The former Rooney guitarist and vocalist Taylor Locke goes it alone on his west coast rock-fuelled single ‘Call Me Kuchu’
os Angeles musician Taylor Locke claims that the term singer-songwriter conjures images of a lone folk miserablist, leaving the bombast solely to rock bands. Though it’s hard to contest that initial contention – what do you think of when the term is bandied around? – it is an unfair label. Call Me Kuchu is Locke’s affront to the pigeonhole dictated by his modus operandi.
Opening with a rift that’s rollicking enough to have full band backing, Call Me Kuchu has the crunch of Abbey Road-era Beatles, replete with a rock veneer that sees no shame in its pop undertone. A more contemporary kinship is found with early 90s alt-rockers Buffalo Tom, with the affection for punching lead guitar squeals hammering home this point.

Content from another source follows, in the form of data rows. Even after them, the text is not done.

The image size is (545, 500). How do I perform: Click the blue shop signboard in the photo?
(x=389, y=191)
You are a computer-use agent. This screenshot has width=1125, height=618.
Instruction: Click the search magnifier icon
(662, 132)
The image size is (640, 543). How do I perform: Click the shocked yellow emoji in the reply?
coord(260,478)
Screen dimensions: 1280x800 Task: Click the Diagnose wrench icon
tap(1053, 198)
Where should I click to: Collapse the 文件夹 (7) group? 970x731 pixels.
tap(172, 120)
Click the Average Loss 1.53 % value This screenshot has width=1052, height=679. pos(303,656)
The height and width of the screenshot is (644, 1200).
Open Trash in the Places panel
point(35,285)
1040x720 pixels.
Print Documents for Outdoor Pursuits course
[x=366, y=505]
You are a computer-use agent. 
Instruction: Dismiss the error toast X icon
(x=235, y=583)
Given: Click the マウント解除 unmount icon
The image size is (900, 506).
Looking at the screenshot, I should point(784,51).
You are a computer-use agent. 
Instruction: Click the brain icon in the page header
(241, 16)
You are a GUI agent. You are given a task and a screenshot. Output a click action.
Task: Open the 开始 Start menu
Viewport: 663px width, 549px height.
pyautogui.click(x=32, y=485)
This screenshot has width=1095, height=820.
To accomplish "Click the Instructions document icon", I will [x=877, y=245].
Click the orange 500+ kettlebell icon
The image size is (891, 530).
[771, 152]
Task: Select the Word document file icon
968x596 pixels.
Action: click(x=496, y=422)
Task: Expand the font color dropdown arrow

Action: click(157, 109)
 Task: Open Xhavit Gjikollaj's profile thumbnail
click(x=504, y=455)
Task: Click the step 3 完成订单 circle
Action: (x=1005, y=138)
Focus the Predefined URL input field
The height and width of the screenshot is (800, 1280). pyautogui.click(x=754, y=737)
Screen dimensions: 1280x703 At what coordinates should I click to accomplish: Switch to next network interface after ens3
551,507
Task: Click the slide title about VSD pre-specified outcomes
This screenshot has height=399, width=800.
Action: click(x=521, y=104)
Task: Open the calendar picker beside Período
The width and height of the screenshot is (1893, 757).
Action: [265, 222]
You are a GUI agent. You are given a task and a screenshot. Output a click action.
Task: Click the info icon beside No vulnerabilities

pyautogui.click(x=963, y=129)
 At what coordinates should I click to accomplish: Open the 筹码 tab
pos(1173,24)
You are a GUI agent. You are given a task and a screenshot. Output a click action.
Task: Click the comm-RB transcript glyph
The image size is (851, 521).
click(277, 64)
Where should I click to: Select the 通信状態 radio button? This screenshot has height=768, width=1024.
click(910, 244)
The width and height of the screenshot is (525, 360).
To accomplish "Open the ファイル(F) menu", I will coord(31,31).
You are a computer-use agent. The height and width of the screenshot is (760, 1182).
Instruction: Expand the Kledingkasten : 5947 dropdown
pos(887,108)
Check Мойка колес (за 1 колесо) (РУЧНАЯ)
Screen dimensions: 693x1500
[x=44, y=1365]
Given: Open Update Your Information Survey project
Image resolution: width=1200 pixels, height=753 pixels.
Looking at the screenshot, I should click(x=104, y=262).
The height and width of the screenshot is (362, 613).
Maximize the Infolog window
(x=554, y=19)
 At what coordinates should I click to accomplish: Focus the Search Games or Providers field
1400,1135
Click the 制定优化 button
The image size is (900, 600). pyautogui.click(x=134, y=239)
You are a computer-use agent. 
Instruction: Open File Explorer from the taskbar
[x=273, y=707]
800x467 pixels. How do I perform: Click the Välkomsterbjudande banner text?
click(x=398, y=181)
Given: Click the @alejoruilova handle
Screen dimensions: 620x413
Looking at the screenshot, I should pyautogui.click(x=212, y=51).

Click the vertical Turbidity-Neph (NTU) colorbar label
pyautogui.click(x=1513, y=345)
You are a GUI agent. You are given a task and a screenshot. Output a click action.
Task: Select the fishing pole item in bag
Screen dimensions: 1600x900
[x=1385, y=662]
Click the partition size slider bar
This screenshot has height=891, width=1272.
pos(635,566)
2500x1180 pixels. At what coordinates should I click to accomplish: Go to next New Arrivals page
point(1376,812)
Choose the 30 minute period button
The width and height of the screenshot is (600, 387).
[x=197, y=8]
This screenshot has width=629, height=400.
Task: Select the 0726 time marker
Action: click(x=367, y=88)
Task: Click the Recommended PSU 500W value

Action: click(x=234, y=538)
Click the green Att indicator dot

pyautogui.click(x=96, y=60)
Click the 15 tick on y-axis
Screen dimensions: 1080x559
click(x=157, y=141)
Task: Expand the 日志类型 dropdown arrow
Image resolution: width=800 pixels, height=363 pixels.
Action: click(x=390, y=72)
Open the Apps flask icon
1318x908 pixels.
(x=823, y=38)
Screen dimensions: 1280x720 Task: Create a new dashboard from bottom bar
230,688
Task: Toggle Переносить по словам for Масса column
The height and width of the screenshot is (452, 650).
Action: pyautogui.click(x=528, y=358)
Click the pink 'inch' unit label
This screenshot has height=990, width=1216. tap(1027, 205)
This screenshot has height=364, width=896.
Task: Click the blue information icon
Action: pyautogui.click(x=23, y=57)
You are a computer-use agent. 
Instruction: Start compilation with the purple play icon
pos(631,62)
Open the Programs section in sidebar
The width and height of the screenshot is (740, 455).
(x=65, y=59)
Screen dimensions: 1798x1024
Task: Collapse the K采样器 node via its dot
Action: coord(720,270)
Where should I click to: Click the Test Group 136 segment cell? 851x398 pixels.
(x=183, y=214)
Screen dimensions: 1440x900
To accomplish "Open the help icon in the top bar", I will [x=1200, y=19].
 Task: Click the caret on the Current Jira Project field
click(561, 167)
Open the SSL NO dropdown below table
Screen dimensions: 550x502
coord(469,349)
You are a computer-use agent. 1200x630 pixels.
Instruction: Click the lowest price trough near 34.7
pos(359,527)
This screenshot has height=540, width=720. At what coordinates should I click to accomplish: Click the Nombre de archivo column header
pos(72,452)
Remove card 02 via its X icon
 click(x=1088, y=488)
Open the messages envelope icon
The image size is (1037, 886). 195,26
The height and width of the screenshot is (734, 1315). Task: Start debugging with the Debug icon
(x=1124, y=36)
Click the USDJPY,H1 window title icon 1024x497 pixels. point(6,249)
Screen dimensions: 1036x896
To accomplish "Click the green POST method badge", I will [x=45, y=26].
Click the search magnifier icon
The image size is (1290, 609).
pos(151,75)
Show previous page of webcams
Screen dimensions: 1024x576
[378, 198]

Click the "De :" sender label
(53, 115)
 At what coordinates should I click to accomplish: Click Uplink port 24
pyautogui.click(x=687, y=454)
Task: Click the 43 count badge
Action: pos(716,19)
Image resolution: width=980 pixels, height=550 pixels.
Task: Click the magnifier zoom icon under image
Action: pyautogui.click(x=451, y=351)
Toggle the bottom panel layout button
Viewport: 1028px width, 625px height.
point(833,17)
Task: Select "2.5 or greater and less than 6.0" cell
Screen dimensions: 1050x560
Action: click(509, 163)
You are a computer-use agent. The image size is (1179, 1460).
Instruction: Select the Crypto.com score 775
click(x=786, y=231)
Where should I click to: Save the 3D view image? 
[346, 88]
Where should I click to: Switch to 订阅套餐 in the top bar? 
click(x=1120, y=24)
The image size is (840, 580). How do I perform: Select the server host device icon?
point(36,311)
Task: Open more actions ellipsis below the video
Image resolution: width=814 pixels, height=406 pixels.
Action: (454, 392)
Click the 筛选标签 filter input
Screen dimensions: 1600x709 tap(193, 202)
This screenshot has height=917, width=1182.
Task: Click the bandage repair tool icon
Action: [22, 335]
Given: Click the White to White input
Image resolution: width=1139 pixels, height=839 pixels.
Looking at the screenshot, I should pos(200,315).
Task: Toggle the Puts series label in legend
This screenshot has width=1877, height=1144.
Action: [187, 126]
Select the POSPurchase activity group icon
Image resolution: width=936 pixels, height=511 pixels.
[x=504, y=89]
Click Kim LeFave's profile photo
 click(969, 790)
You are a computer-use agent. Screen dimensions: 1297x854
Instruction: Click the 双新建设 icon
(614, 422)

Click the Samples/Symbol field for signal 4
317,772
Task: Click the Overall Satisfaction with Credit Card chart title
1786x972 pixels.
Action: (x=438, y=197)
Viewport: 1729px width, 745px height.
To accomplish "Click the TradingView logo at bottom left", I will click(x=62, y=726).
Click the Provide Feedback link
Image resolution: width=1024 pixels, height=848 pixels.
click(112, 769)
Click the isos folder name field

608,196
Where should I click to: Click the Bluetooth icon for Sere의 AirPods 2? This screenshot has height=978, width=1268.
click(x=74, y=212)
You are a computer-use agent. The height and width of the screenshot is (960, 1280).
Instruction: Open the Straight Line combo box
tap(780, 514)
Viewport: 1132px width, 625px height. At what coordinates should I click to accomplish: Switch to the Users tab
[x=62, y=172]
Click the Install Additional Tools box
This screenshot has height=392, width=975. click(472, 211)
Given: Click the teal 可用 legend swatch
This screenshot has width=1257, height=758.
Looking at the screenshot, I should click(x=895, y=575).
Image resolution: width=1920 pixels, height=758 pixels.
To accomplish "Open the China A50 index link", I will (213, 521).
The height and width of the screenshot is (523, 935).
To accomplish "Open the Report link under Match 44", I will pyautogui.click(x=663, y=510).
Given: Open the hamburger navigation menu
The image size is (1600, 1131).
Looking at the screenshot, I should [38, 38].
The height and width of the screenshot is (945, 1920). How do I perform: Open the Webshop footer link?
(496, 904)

It’s not often that a songwriter lays bare a philosophy for their work, with this being something normally implanted upon them by hacks. Call Me Kuchu, though, is a cutting validation of Locke’s desire to take the singer-songwriter out of the stereotyped café bar strummer, and into the domain of the bar-dwelling rockist. Crisp, cool and proudly assured, Call Me Kuchu shows that the songwriter is more than just a lone melody.